EXERCISE OBJECTIVE =
Set down, word for word, each line from the top of the data through the line that has "Viewport: 1568px width, 590px height."; omit every picture.

Collected data entries =
__________________________________________________

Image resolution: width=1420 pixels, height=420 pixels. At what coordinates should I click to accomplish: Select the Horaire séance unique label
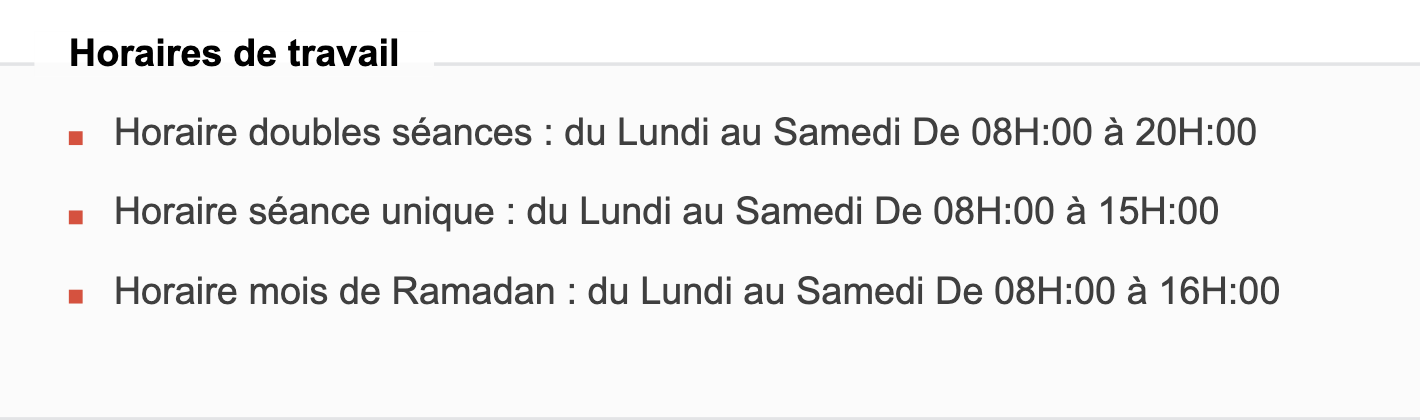coord(304,212)
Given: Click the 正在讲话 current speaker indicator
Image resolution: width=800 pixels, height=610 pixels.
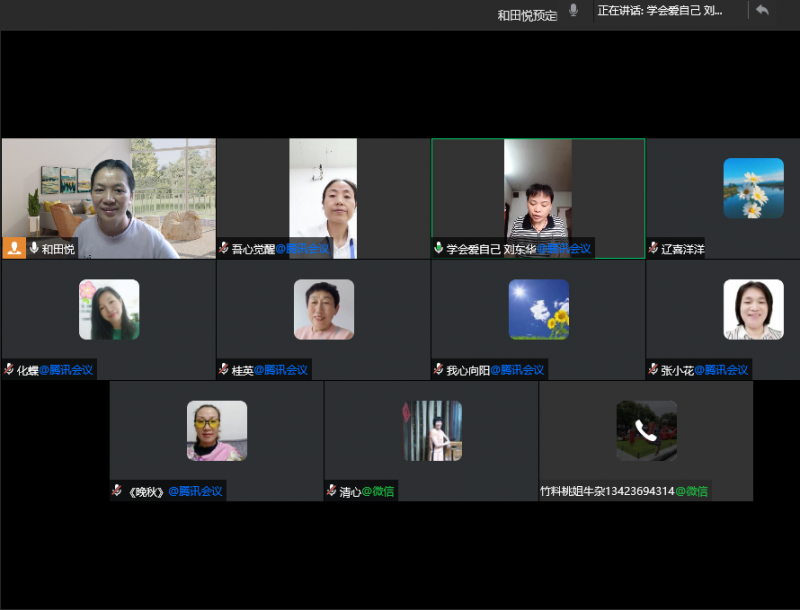Looking at the screenshot, I should click(659, 11).
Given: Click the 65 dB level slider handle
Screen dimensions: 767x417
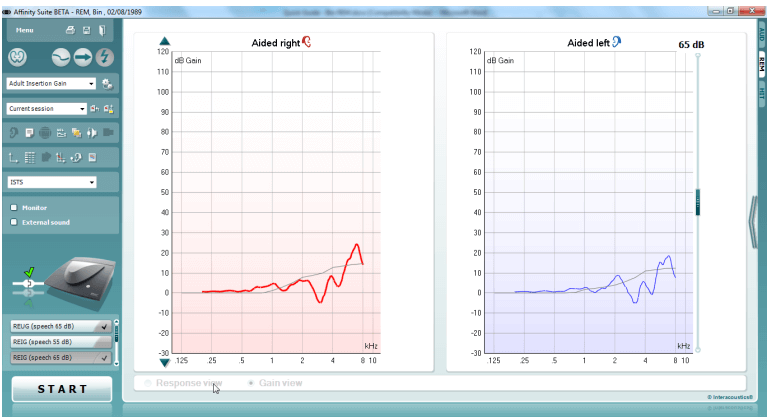Looking at the screenshot, I should [698, 201].
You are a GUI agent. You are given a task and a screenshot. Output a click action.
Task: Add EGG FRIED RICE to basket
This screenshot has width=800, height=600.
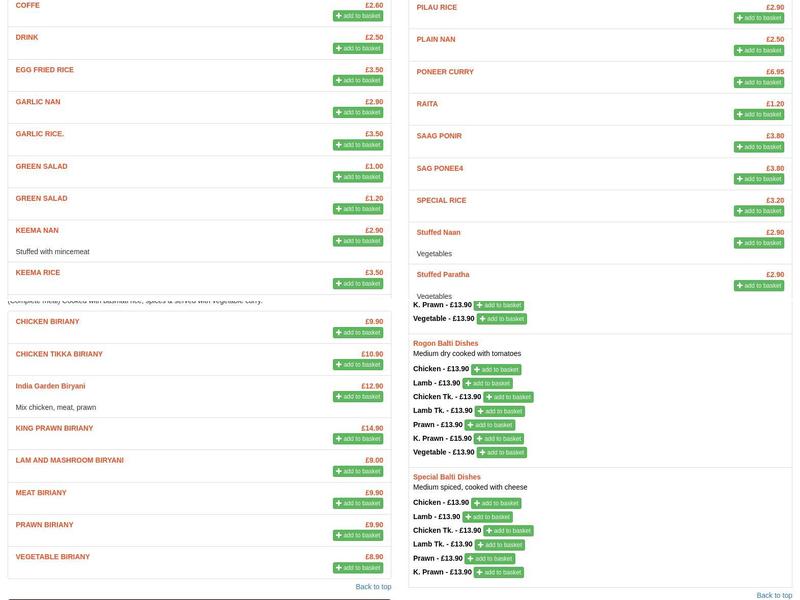358,81
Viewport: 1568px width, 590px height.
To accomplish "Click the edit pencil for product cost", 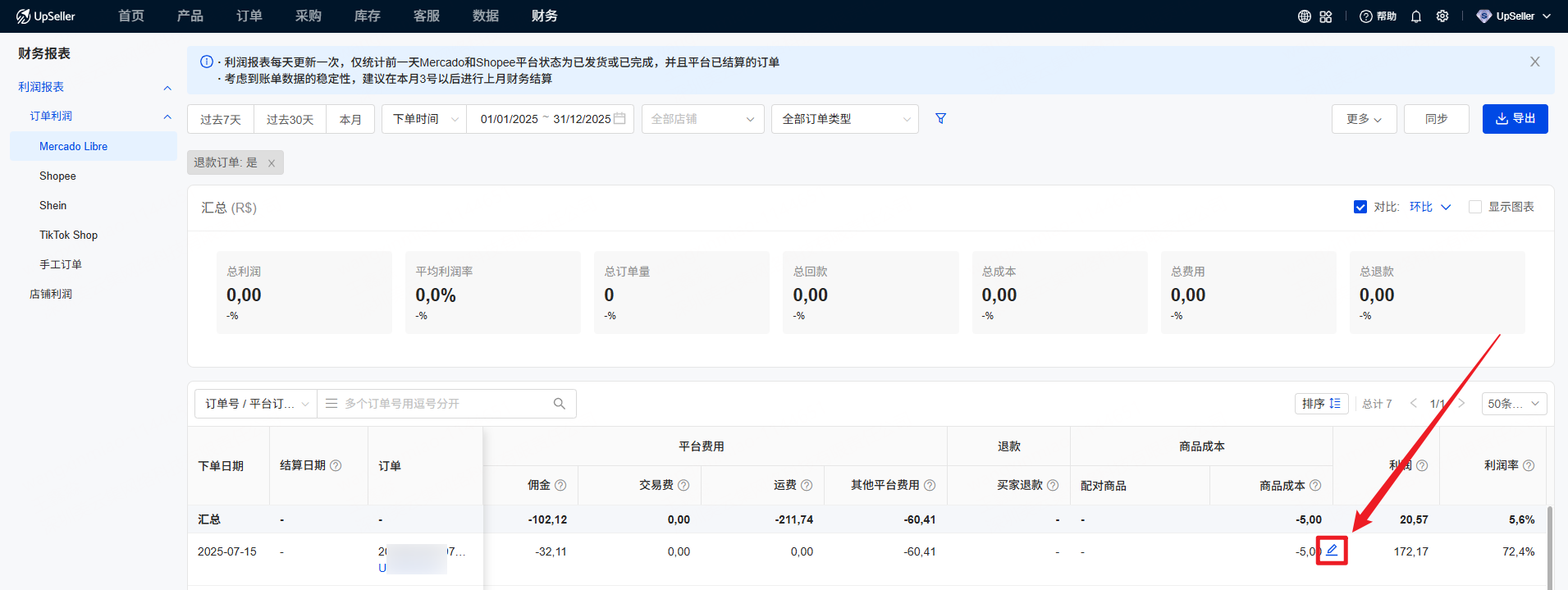I will click(x=1332, y=550).
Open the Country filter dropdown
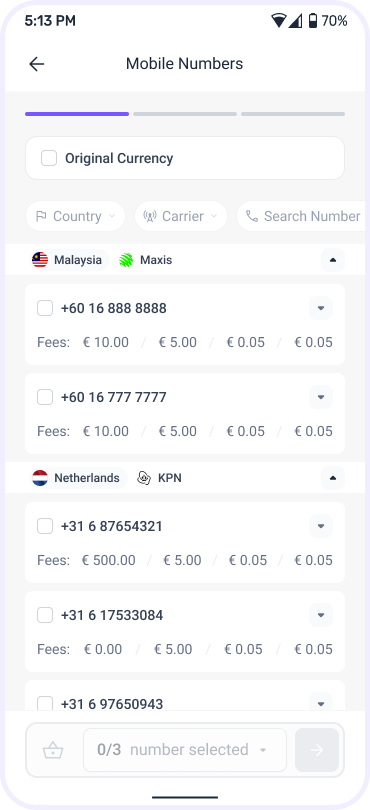The image size is (370, 810). click(x=75, y=216)
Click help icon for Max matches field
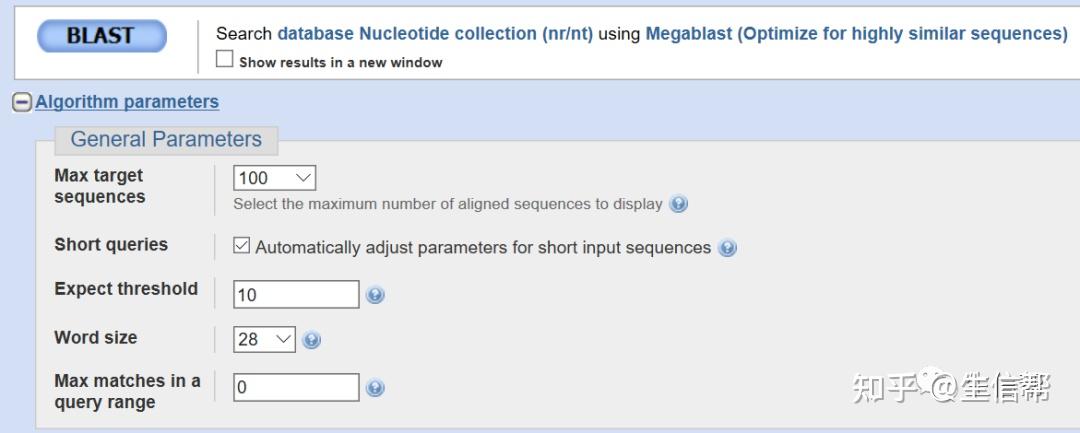Viewport: 1080px width, 433px height. [x=376, y=388]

__________________________________________________

FINAL ANSWER =
Image resolution: width=1420 pixels, height=420 pixels. At what coordinates should I click to accomplish: Select the Horaire séance unique label
coord(304,212)
Given: Click the 正在讲话 current speaker indicator
Image resolution: width=800 pixels, height=610 pixels.
Looking at the screenshot, I should click(659, 11).
Given: Click the 65 dB level slider handle
Screen dimensions: 767x417
Looking at the screenshot, I should [698, 201].
You are a GUI agent. You are given a task and a screenshot. Output a click action.
Task: Add EGG FRIED RICE to basket
This screenshot has width=800, height=600.
358,81
Viewport: 1568px width, 590px height.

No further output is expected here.